Like its navy, now the largest in the world in terms of sheer number of ships, China is rapidly expanding its influence in the Indo-Pacific. In the face of this, the United Kingdom, the United States and Australia set out to grow their naval presences in the region.
In September 2021, the countries announced a trilateral treaty, awkwardly dubbed AUKUS, aimed at tying the nations closer together and to provide Australia with the technical knowledge to speed up its acquisition of nuclear-powered submarines. Canada, however, was not included in the pact.
Despite its new Indo-Pacific Strategy, Canada remains out of military alliances in the region
When the treaty was first announced, Ottawa dismissed the country’s absence by pointing to its presence in the “Five Eyes” intelligence group that includes the three AUKUS nations and New Zealand. Indeed, lately it seems that every time a new coalition of nations forms to counter growing international threats, Canada insists that the “Five Eyes” is really the only alliance that matters. It isn’t anymore.
For example, in late 2022 the “Quad,” a loose diplomatic coalition of Japan, Australia, India and the U.S.—formally known as the Indo-Pacific Quadrilateral Dialogue—began to move toward a more formal, NATO-like arrangement to counter China. The U.K., with its two new aircraft carriers, will undoubtedly be invited to join, too.
In January 2023, Vice-Admiral Bob Auchterlonie, head of Canadian Joint Operations Command, told The Canadian Press that he’s concerned about Canada’s absence from AUKUS. As he put it, “when you start talking about advanced technology…artificial intelligence, machine learning, quantum…these are conversations we need to be a part of.”
Of course, Ottawa is saying little about its AUKUS absence because…what can it say? Canada clearly has interest in the region given that it has issued its own Indo-Pacific policy paper. Is it possible Canada was excluded from AUKUS and the Quad because it’s a middling defence nation and didn’t want to be a part of either alliance to avoid the embarrassment of its own military pitfalls?

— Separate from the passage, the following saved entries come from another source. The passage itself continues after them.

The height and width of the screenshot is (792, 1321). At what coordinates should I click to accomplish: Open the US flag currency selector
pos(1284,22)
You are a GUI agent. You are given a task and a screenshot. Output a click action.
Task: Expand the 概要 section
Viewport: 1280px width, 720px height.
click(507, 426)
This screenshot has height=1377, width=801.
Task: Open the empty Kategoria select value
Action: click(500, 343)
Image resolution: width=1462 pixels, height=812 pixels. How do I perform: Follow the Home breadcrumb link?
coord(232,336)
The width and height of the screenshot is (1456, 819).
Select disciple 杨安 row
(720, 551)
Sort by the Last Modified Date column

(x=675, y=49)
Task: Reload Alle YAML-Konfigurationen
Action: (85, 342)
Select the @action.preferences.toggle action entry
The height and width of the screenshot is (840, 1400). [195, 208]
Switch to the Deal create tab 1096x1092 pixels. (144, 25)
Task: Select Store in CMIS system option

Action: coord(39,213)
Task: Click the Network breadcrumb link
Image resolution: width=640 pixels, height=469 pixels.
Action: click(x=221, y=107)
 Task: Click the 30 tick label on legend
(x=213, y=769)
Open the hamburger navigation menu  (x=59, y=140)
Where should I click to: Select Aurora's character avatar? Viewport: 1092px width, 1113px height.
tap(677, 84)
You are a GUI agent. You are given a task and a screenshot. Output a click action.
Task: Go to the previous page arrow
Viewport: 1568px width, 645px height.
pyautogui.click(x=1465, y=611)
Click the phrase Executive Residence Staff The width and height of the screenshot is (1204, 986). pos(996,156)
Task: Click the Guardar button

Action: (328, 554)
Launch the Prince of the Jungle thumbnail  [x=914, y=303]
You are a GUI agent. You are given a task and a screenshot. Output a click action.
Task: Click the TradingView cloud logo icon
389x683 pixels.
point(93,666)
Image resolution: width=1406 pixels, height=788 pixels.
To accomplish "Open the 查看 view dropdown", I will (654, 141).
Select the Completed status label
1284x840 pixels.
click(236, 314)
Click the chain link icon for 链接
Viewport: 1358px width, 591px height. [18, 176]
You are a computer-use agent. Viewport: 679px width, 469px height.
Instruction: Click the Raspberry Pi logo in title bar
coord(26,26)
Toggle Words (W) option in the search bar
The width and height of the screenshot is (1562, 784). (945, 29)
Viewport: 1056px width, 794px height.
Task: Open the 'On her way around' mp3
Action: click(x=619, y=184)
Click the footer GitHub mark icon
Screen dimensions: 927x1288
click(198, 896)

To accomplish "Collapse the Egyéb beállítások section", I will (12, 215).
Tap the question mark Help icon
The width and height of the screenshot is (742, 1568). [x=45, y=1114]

Instead of putting its defence and policy failures front and centre for all to see, the government would rather have Canadians talking about child dental care than the defence of the nation.
Avoidance has been a recurring pattern when it comes to Canadian defence during the past century.
There is no point in rehashing the many failures of Canada’s defence and procurement policy—they’ve been well documented. Nor is it helpful to belabour the delays in rebuilding the country’s navy, acquiring new fighter planes or even whispers about new submarines with under-ice capabilities. Fifteen years ago, Canada had a meaningful presence in Afghanistan during the war against the Taliban. Today, the country doesn’t even contribute a single ship to the NATO naval effort.
Avoidance has been a recurring pattern when it comes to Canadian defence during the past century—to ignore the issue until a crisis arises, then rush to catch up.
Canada’s current defences are in a greater mess than they were in the early 1990s when huge spending cuts were made at the end of the Cold War in an attempt to contain the country’s virtually permanent overall deficit problem.
As senior defence officials, such as Auchterlonie and chief of the defence staff, General Wayne Eyre, become increasingly open about Canada’s lack of defence readiness in these challenging times, and more and more stories about the country’s military weakness are appearing in the press and social media, some Canadians, it seems, are clearly beginning to take notice.
Canada has long struggled with balancing a dream welfare state with strong armed forces. It’s now past time to prioritize the latter.